• _Assigned task_
All of the entries should be written out again exactly.
START Dataset records
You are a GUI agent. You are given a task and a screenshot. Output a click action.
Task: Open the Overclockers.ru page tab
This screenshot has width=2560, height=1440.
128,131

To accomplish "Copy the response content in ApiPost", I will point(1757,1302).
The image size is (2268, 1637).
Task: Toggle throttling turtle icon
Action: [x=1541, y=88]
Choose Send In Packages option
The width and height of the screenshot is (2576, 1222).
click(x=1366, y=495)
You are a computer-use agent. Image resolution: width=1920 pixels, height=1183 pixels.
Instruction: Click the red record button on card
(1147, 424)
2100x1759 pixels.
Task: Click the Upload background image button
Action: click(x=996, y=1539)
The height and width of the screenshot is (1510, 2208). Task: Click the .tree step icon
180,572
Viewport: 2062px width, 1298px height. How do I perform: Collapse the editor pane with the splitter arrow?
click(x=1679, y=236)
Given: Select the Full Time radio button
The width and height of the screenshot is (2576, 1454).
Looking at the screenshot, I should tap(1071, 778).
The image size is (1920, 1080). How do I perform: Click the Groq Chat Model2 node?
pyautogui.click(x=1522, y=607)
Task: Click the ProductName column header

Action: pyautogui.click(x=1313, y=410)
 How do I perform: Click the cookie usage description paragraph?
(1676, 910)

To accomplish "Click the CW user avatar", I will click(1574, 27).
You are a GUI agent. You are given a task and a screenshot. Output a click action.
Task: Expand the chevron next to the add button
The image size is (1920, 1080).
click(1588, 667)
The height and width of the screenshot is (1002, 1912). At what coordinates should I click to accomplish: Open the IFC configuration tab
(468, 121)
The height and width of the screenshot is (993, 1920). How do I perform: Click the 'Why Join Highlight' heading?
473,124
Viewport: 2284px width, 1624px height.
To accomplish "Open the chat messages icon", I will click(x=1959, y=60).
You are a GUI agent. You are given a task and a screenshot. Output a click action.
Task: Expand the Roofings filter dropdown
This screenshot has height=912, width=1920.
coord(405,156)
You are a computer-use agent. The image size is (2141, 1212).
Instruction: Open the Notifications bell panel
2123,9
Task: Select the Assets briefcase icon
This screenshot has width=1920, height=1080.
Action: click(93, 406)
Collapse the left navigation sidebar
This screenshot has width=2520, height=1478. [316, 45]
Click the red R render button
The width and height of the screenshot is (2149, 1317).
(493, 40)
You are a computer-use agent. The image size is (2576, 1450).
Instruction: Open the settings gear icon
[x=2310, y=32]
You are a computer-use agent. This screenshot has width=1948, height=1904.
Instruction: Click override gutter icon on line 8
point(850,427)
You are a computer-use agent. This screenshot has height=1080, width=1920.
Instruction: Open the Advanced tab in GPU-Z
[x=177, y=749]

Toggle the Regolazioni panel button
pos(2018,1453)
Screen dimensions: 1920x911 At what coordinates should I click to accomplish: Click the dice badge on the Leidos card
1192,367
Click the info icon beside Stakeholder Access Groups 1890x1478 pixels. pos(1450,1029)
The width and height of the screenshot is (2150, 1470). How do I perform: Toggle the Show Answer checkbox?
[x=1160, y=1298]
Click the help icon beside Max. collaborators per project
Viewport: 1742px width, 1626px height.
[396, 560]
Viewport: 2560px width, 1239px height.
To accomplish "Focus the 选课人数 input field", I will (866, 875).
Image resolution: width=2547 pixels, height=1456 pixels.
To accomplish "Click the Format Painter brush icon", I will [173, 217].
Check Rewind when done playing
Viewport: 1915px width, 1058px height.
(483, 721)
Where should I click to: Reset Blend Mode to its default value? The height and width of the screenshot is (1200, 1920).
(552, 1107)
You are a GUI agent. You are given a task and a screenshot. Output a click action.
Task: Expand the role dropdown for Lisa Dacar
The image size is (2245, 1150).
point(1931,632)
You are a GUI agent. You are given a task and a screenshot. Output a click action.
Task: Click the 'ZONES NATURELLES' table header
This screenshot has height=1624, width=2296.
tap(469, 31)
END Dataset records
• _Exercise answer_
You are a GUI agent. You are given a task and a screenshot. Output a click action.
Task: Open the Overclockers.ru page tab
This screenshot has width=2560, height=1440.
128,131

To accomplish "Copy the response content in ApiPost", I will point(1757,1302).
The image size is (2268, 1637).
Task: Toggle throttling turtle icon
Action: [x=1541, y=88]
Choose Send In Packages option
The width and height of the screenshot is (2576, 1222).
click(x=1366, y=495)
You are a computer-use agent. Image resolution: width=1920 pixels, height=1183 pixels.
Instruction: Click the red record button on card
(1147, 424)
2100x1759 pixels.
Task: Click the Upload background image button
Action: click(x=996, y=1539)
The height and width of the screenshot is (1510, 2208). Task: Click the .tree step icon
180,572
Viewport: 2062px width, 1298px height. How do I perform: Collapse the editor pane with the splitter arrow?
click(x=1679, y=236)
Given: Select the Full Time radio button
The width and height of the screenshot is (2576, 1454).
Looking at the screenshot, I should tap(1071, 778).
The image size is (1920, 1080). How do I perform: Click the Groq Chat Model2 node?
pyautogui.click(x=1522, y=607)
Task: Click the ProductName column header

Action: pyautogui.click(x=1313, y=410)
 How do I perform: Click the cookie usage description paragraph?
(1676, 910)

To accomplish "Click the CW user avatar", I will click(1574, 27).
You are a GUI agent. You are given a task and a screenshot. Output a click action.
Task: Expand the chevron next to the add button
The image size is (1920, 1080).
click(1588, 667)
The height and width of the screenshot is (1002, 1912). At what coordinates should I click to accomplish: Open the IFC configuration tab
(468, 121)
The height and width of the screenshot is (993, 1920). How do I perform: Click the 'Why Join Highlight' heading?
473,124
Viewport: 2284px width, 1624px height.
To accomplish "Open the chat messages icon", I will click(x=1959, y=60).
You are a GUI agent. You are given a task and a screenshot. Output a click action.
Task: Expand the Roofings filter dropdown
This screenshot has height=912, width=1920.
coord(405,156)
You are a computer-use agent. The image size is (2141, 1212).
Instruction: Open the Notifications bell panel
2123,9
Task: Select the Assets briefcase icon
This screenshot has width=1920, height=1080.
Action: click(93, 406)
Collapse the left navigation sidebar
This screenshot has width=2520, height=1478. [316, 45]
Click the red R render button
The width and height of the screenshot is (2149, 1317).
(493, 40)
You are a computer-use agent. The image size is (2576, 1450).
Instruction: Open the settings gear icon
[x=2310, y=32]
You are a computer-use agent. This screenshot has width=1948, height=1904.
Instruction: Click override gutter icon on line 8
point(850,427)
You are a computer-use agent. This screenshot has height=1080, width=1920.
Instruction: Open the Advanced tab in GPU-Z
[x=177, y=749]

Toggle the Regolazioni panel button
pos(2018,1453)
Screen dimensions: 1920x911 At what coordinates should I click to accomplish: Click the dice badge on the Leidos card
1192,367
Click the info icon beside Stakeholder Access Groups 1890x1478 pixels. pos(1450,1029)
The width and height of the screenshot is (2150, 1470). How do I perform: Toggle the Show Answer checkbox?
[x=1160, y=1298]
Click the help icon beside Max. collaborators per project
Viewport: 1742px width, 1626px height.
[396, 560]
Viewport: 2560px width, 1239px height.
To accomplish "Focus the 选课人数 input field", I will (866, 875).
Image resolution: width=2547 pixels, height=1456 pixels.
To accomplish "Click the Format Painter brush icon", I will [173, 217].
Check Rewind when done playing
Viewport: 1915px width, 1058px height.
(483, 721)
Where should I click to: Reset Blend Mode to its default value? The height and width of the screenshot is (1200, 1920).
(552, 1107)
You are a GUI agent. You are given a task and a screenshot. Output a click action.
Task: Expand the role dropdown for Lisa Dacar
The image size is (2245, 1150).
point(1931,632)
You are a GUI agent. You are given a task and a screenshot. Output a click action.
Task: Click the 'ZONES NATURELLES' table header
This screenshot has height=1624, width=2296.
tap(469, 31)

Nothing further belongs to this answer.